┌────────

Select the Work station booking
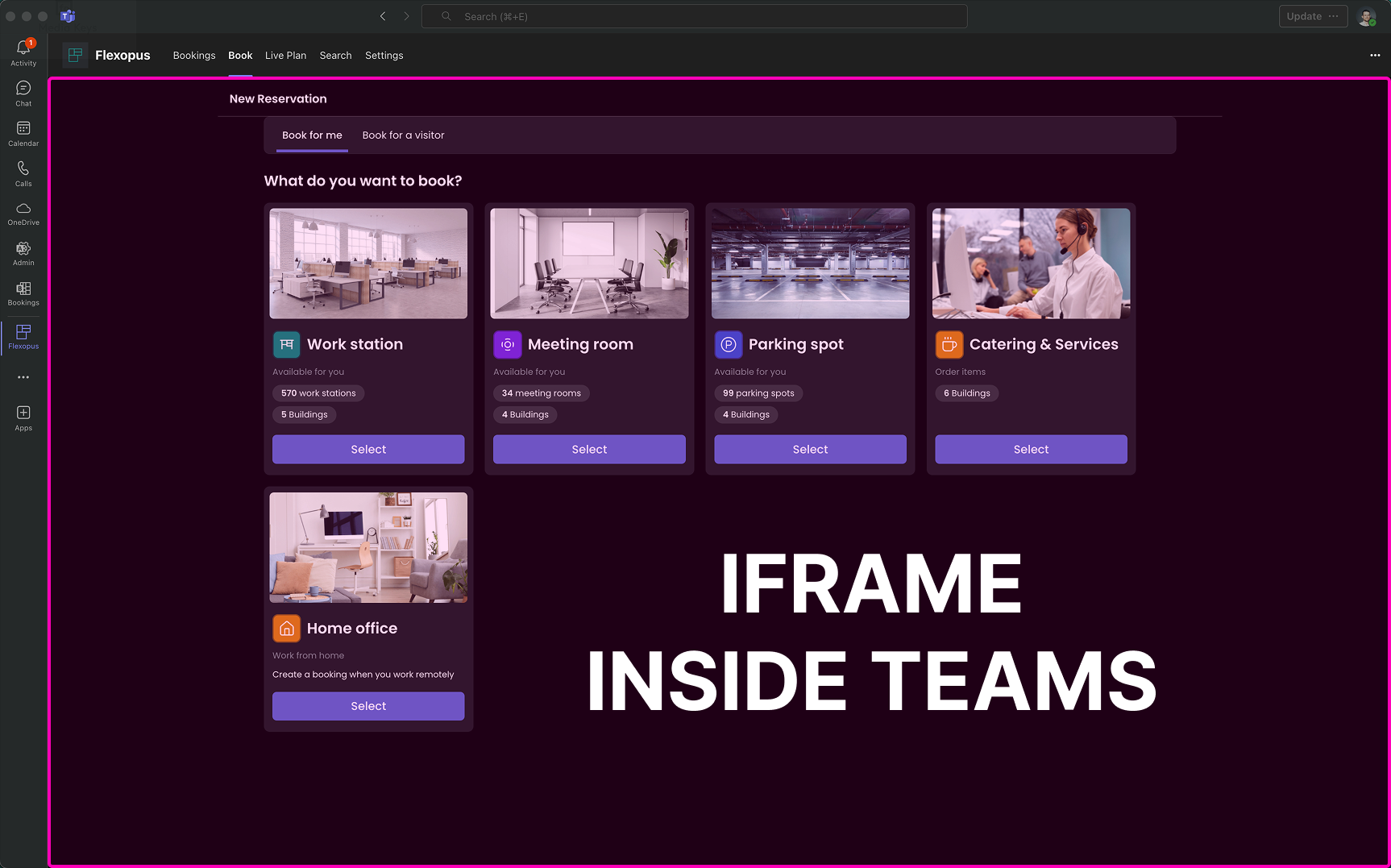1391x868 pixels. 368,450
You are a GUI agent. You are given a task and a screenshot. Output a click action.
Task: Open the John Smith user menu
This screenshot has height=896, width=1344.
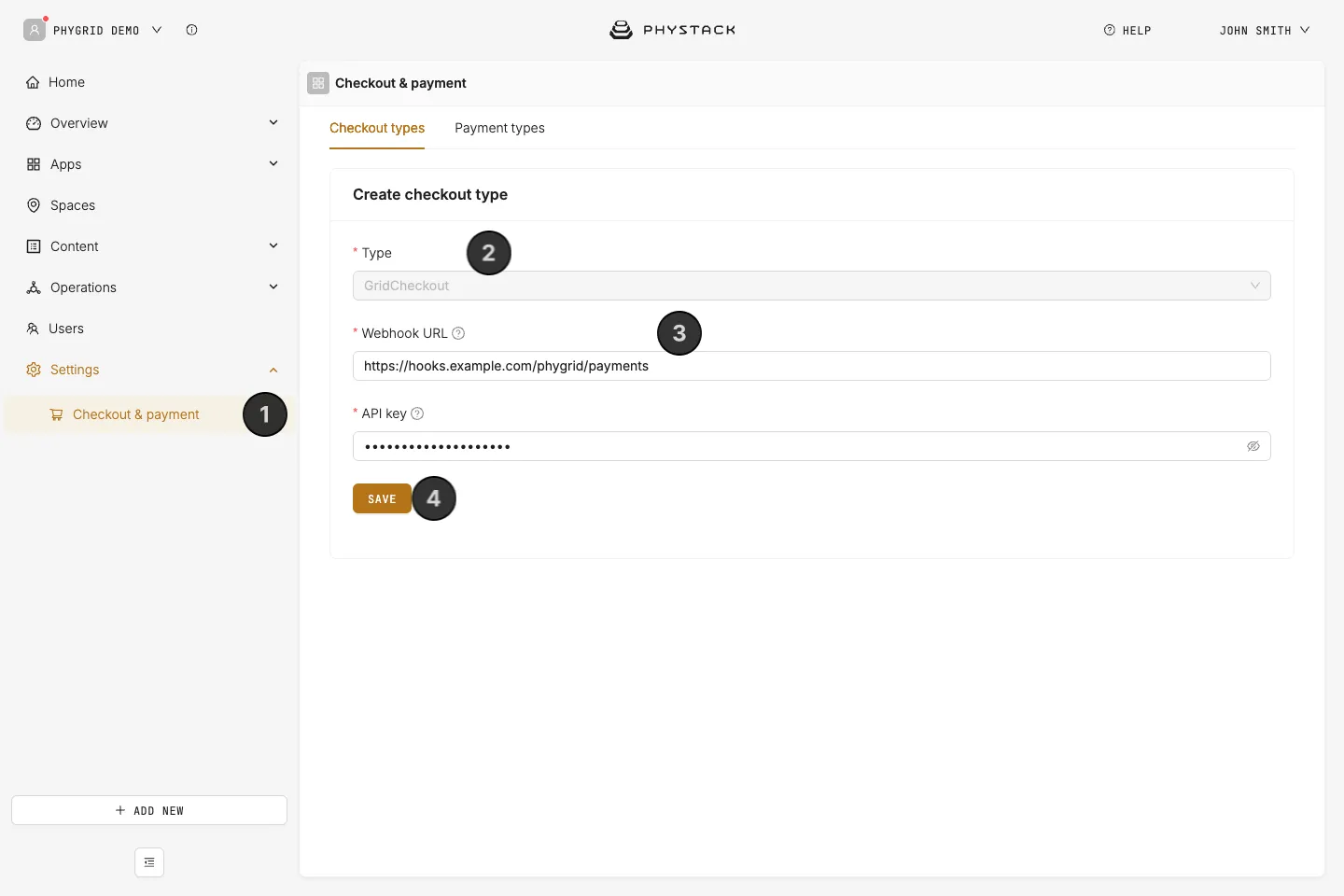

└────────

§ What the task asks:
The lines holding the word "screenshot" are the answer. Find them in the entries and copy them.

§ Task solution:
You are a GUI agent. You are given a task and a screenshot. Output a click action.
This screenshot has height=896, width=1344.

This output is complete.